§ Task to carry out:
Convert the items below into a two-column CSV with the header item_text and answer, giving one row per item. Put each field in double quotes, replace line breaks with spaces, and leave the pictures out.

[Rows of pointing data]
— Start —

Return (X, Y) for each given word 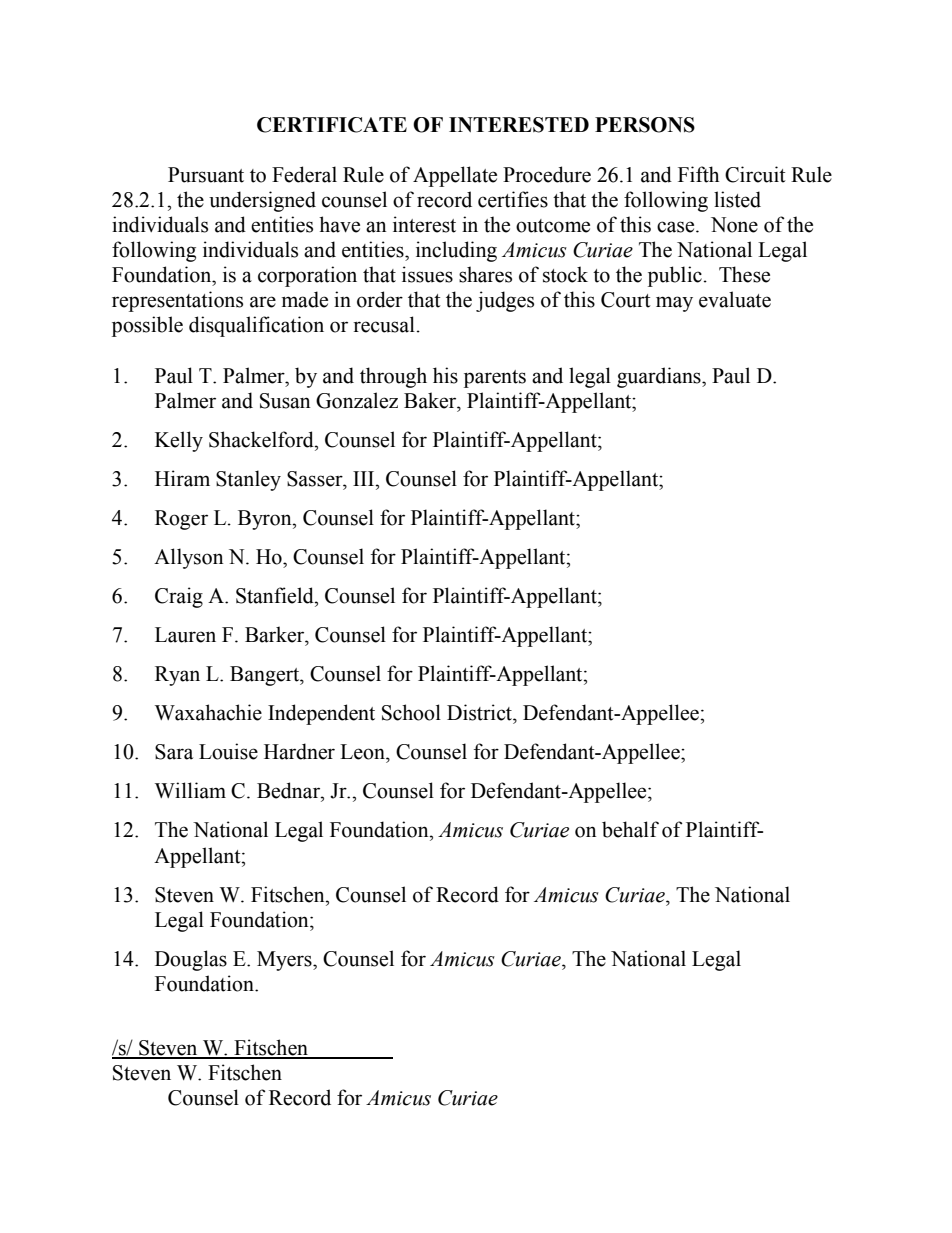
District (480, 712)
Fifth (698, 174)
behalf (630, 829)
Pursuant (206, 175)
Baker (431, 400)
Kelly (179, 441)
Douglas (191, 960)
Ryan (177, 676)
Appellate (455, 176)
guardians (660, 377)
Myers (285, 961)
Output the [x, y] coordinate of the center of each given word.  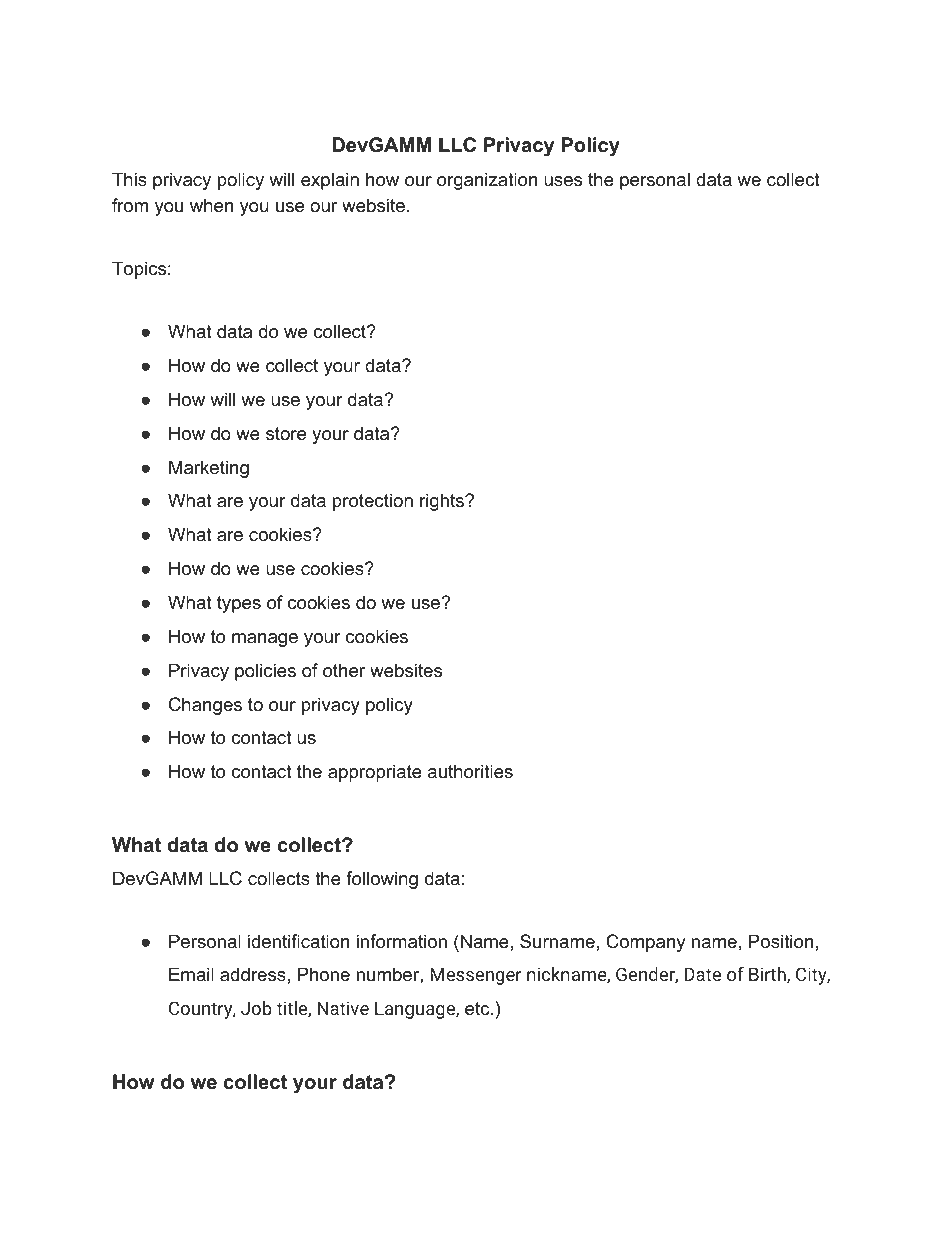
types [239, 604]
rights [443, 502]
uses [563, 181]
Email [191, 974]
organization [487, 181]
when [211, 205]
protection [373, 502]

— End —

§ Answer:
item_text,answer
"Return (X, Y) for each given word District","(480, 712)"
"Fifth","(698, 174)"
"behalf","(630, 829)"
"Pursuant","(206, 175)"
"Baker","(431, 400)"
"Kelly","(179, 441)"
"Douglas","(191, 960)"
"Ryan","(177, 676)"
"Appellate","(455, 176)"
"guardians","(660, 377)"
"Myers","(285, 961)"
"Output the [x, y] coordinate of the center of each given word. types","[239, 604]"
"rights","[443, 502]"
"uses","[563, 181]"
"Email","[191, 974]"
"organization","[487, 181]"
"when","[211, 205]"
"protection","[373, 502]"